How many grams of baking soda, NaHCO3, are needed to react with 125 mL of stomach acid having an HCl concentration of 0.05984 M?

The reaction is

NaHCO3(aq) + HCl(aq) → NaCl(aq) + CO2(g) + H2O(l).

Do I need to chenage mL to L first? I'm really stuck with this question. I don't know where to start.

Thanks for letting us know.

Yes, it is a good idea to convert the volume from milliliters (mL) to liters (L) before starting the calculation. This will ensure that the units are consistent throughout the calculation.

To convert 125 mL to L, you divide the volume in mL by 1000:

125 mL ÷ 1000 = 0.125 L

Now that you have the volume in liters, you can proceed with the calculation.

Yes, you will need to convert milliliters (mL) to liters (L) in order to correctly calculate the amount of baking soda required.

To begin solving the problem, you need to first determine the number of moles of HCl in the solution. Moles can be calculated using the formula:

moles = concentration (mol/L) x volume (L)

Given:
- Concentration of HCl = 0.05984 M
- Volume of stomach acid = 125 mL

Step 1: Convert mL to L
125 mL x (1 L / 1000 mL) = 0.125 L

Step 2: Calculate moles of HCl
moles of HCl = 0.05984 M x 0.125 L = 0.00748 moles

The balanced equation tells us that the mole ratio of NaHCO3 to HCl is 1:1. Therefore, the number of moles of NaHCO3 required will also be 0.00748 moles.

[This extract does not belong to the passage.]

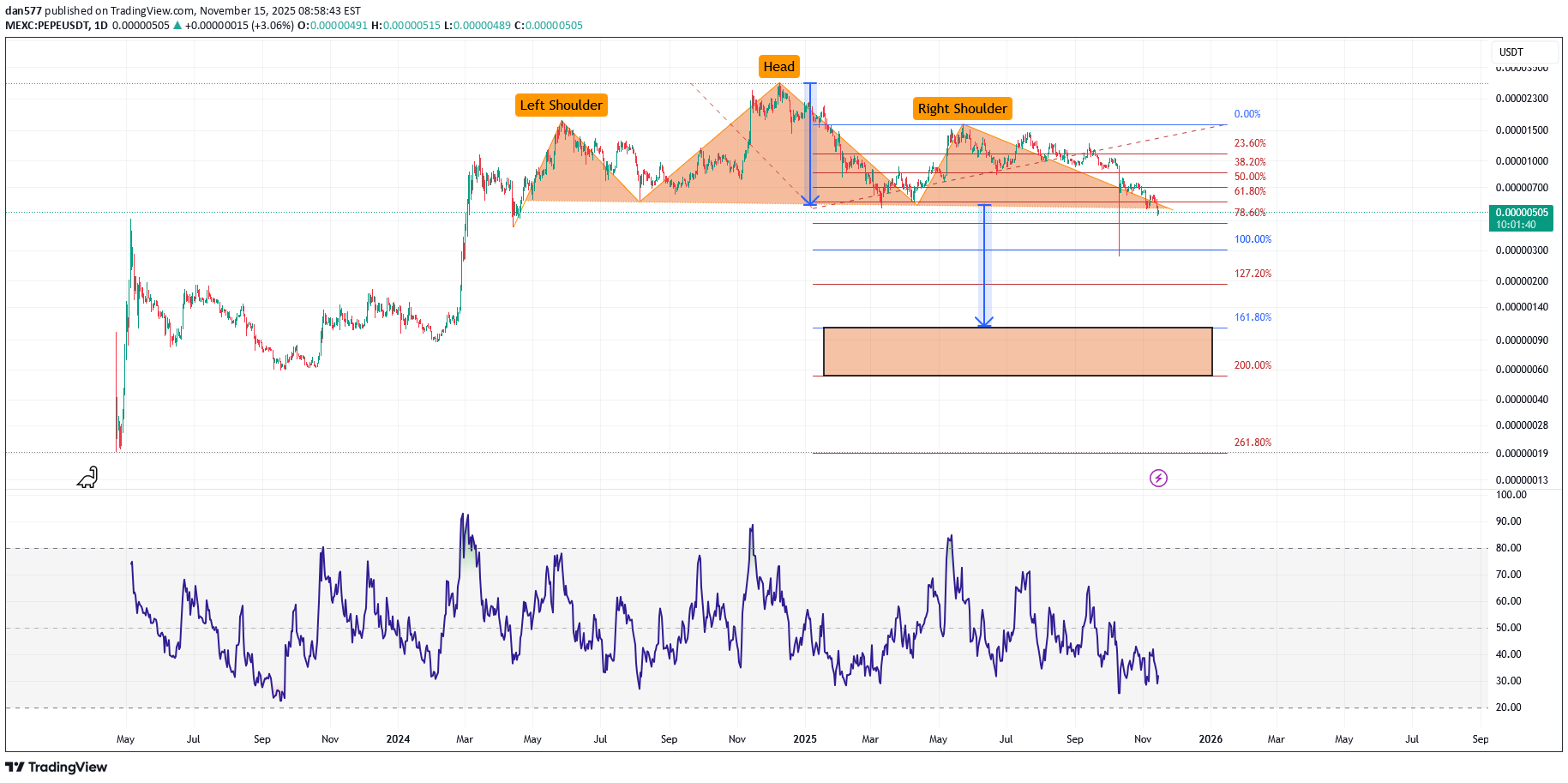Click the 1D interval in the header
This screenshot has width=1568, height=783.
coord(101,26)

Finally, to determine the mass of NaHCO3 required, you need to use the molar mass of NaHCO3, which is 84.01 g/mol.

Step 3: Calculate mass of NaHCO3
mass of NaHCO3 = moles of NaHCO3 x molar mass of NaHCO3
mass of NaHCO3 = 0.00748 moles x 84.01 g/mol = 0.628 g

Therefore, you will need approximately 0.628 grams of baking soda (NaHCO3) to react with 125 mL of stomach acid with an HCl concentration of 0.05984 M.

I can solve it now. Sorry about the post.